As 2018 comes to a close, I ran some numbers on leaders over the past calendar year. (I did this last year as well, if you want to go back and compare the two tables.) Here’s the 2018 numbers.

Seventy players met my qualification criteria of 80+ matches played and 2000+ average rating; the leader on average Elo was Brad Nelson, with an 2168 average. This is pretty crazy on two counts. First, only forty-two people reached 2168 at all last year, and that was Brad’s average. Second, Brad held this title last year too!

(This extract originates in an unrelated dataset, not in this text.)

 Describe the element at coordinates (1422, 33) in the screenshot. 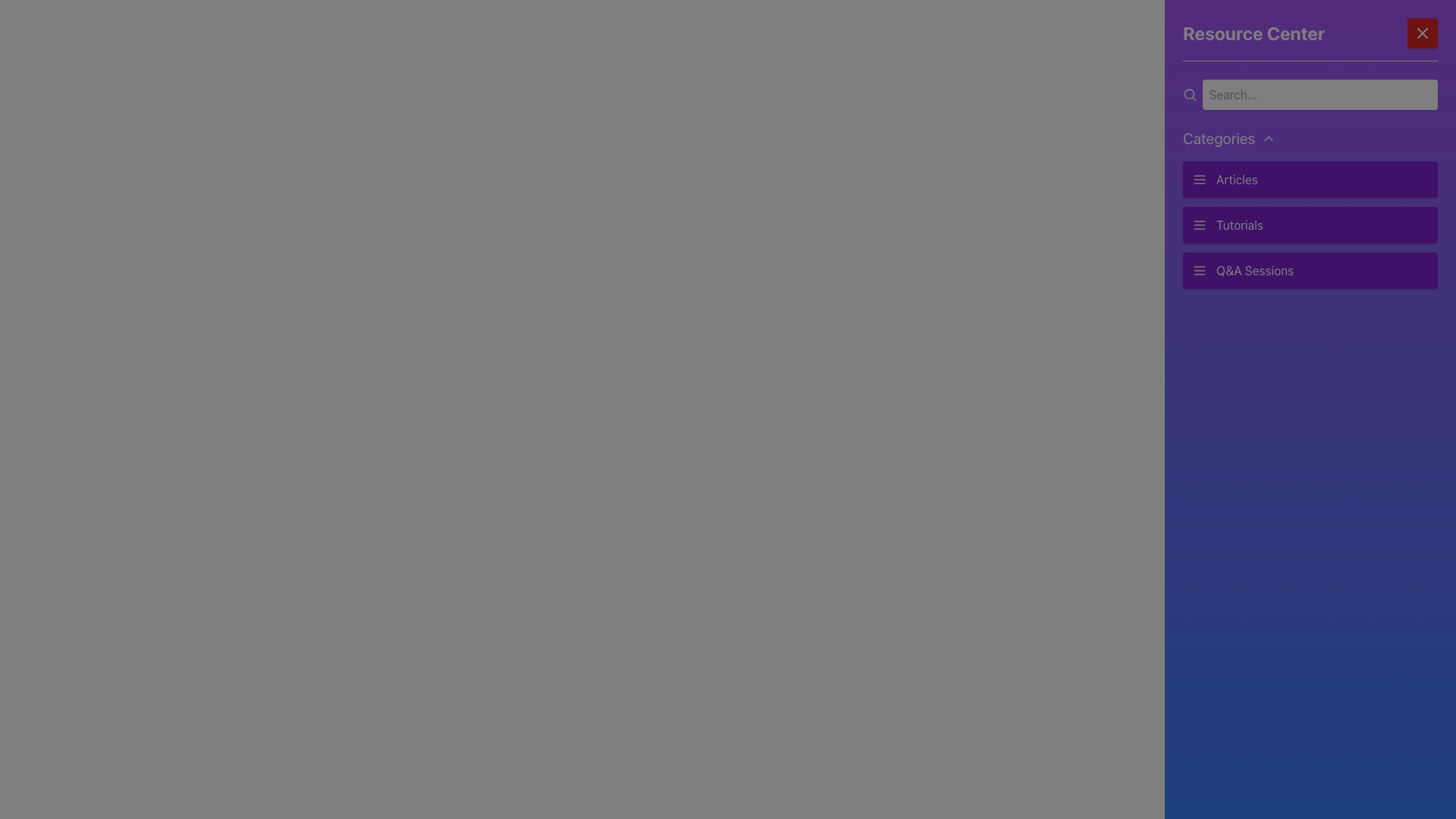

I see `the close button located in the upper-right corner of the purple sidebar panel next to the title 'Resource Center'` at that location.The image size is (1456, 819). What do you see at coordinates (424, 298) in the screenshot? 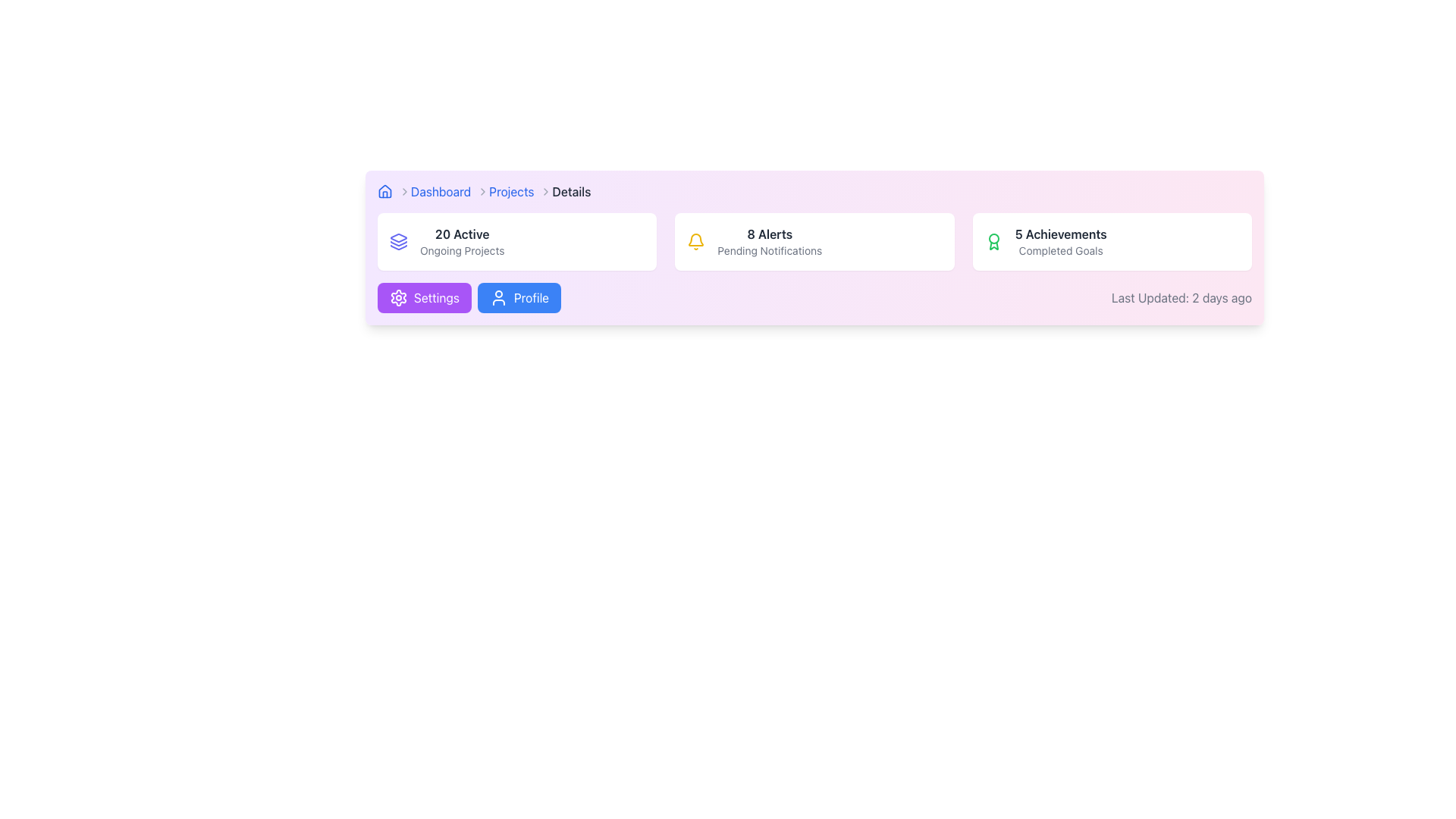
I see `the 'Settings' button, which is a purple rectangular button with a gear icon and white text, to change its background color to a slightly darker purple` at bounding box center [424, 298].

His average last year was an even less reasonable 2221. Brad averaged 8th on the leaderboard across every weekend with an event and never was lower than 43rd.

To me, minimum Elo is the most impressive measure of consistency, since it really penalizes any stretch of performing below expectation. (And of course with a 2000+ rating, “expectation” involves leaving every GP with an 11-4 record or so.) Only six qualifying players managed a 2000+ floor, with the highest being Takuma Morofuji’s 2036. From a couple of perspectives, Takuma had the best year of the players who didn’t receive an invitation to the MPL: his 2131 average Elo is the highest among non-members, and his floor is the highest of anyone, MPL or not.

Last year, Brad and Huey had dominant stretches and held the #1 spot for much of the year — only three different players held the #1 ranking at all during 2017. There were seven players who could say they were #1 at some point this year; six of them will be in the MPL next year.

If you find the Elo discussion a little tiring, the other reasonable metric to use is win percentage. Depending on where you draw the line for qualification, the best is either Guillaume Wafo-Tapa (64-27, 70.33%) or Jeremy Dezani (120-55, 68.57%) who took the crown by a very narrow margin.